How It All Goes Down

The Life and Lies of Albus Dumbledore

  • It's the next morning, and Harry is full of a dull despair. The loss of his wand is his greatest injury yet; only he really knows just how special that holly and phoenix feather wand really is. He stows the pieces of the wand in the secret-hiding moleskin pouch Hagrid gave him.
  • As his hand brushes the Golden Snitch in the pouch, he feels a surge of rage at Dumbledore for not telling him everything – really, for not telling him anything.
  • Hermione brings him a cup of tea and some morning reading – Rita Skeeter's book, The Life and Lies of Albus Dumbledore, which she found in Bathilda's house, with a personal note from the author inside.
  • In the book, Harry finally discovers the identity of the handsome young thief, in the same picture he saw before of young Dumbledore with the mystery boy. To his shock, he finds that it's Gellert Grindelwald, the Dark wizard that Dumbledore would famously defeat many years later.
  • Harry and Hermione are intrigued and horrified.
  • Harry starts reading, and finds himself at a chapter called "The Greater Good." Skeeter's book details Dumbledore's life post-Hogwarts, when he had to cancel a trip traveling the world to come home and look after his younger brother and sister after their mother died.
  • Skeeter recounts what Dumbledore got up to that summer, according to testimony she cheated out of Bathilda Bagshot (who she magically forced to tell the truth, using Veritaserum).

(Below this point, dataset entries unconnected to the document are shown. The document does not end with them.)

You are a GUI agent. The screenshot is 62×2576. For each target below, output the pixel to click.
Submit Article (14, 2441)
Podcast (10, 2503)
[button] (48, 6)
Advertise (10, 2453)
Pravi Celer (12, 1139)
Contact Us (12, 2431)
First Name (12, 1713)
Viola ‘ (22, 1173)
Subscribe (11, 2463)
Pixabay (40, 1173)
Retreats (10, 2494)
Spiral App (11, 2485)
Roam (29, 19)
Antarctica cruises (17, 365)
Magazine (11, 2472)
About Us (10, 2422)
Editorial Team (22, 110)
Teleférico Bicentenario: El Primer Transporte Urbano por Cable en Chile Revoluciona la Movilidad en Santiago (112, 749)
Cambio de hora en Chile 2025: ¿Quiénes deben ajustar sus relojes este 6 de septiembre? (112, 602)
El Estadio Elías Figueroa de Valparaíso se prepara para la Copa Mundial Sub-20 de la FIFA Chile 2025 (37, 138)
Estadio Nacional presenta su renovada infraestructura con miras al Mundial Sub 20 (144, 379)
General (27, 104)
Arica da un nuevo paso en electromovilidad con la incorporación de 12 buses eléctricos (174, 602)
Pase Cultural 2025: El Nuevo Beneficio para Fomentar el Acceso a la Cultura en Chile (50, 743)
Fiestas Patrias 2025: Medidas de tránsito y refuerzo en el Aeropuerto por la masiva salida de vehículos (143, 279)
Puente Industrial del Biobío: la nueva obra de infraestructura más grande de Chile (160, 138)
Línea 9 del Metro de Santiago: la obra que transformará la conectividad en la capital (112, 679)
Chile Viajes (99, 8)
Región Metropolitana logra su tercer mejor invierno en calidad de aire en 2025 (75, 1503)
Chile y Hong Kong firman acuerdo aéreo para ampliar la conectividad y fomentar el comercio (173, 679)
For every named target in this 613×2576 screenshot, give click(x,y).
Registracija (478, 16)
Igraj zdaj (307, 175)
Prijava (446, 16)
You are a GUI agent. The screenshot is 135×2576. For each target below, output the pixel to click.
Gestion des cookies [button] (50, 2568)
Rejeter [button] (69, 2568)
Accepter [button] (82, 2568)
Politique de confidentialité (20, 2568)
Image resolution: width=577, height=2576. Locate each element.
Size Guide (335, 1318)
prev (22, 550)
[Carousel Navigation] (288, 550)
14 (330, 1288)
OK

Dumbledore apparently fell into a close friendship with Grindelwald who, at the time, was a brilliant but troublesome young man who'd been expelled from the Durmstrang school of magic, and was visiting his aunt, Bathilda, in Godric's Hollow.
  • Dumbledore and Grindelwald became besties practically overnight, and spent their days in deep discussion. Shockingly, Skeeter reveals that a lot of this discussion was about how wizarding kind were superior to Muggles and should rule over them for the greater good. Wow – that doesn't sound like the Muggle-loving Dumbledore we thought we knew…
  • The honeymoon doesn't last, though, and Grindelwald flees their relationship and the country after Dumbledore's sister, Ariana, dies under mysterious circumstances. The cause of death is unknown, but Skeeter implies not-so-subtly that Dumbledore and Grindelwald were somehow to blame, citing a fight at Ariana's funeral between Dumbledore and his brother, Aberforth, in which the younger brother broke the older's nose.
  • Skeeter darkly hints that Grindelwald and Dumbledore might have been up to no good, and that poor Ariana was perhaps a victim of their attempt to change the world "for the greater good."
  • Harry and Hermione are taken aback by this – should they doubt everything they've ever thought about their beloved Dumbledore?
  • Hermione comments that "For the Greater Good" eventually became Grindelwald's motto, when he was attempting to take over the wizarding world.
  • Harry and Hermione get into a fight; Harry seems to have lost his faith in his former mentor, despite Hermione's belief that Dumbledore really did care for Harry.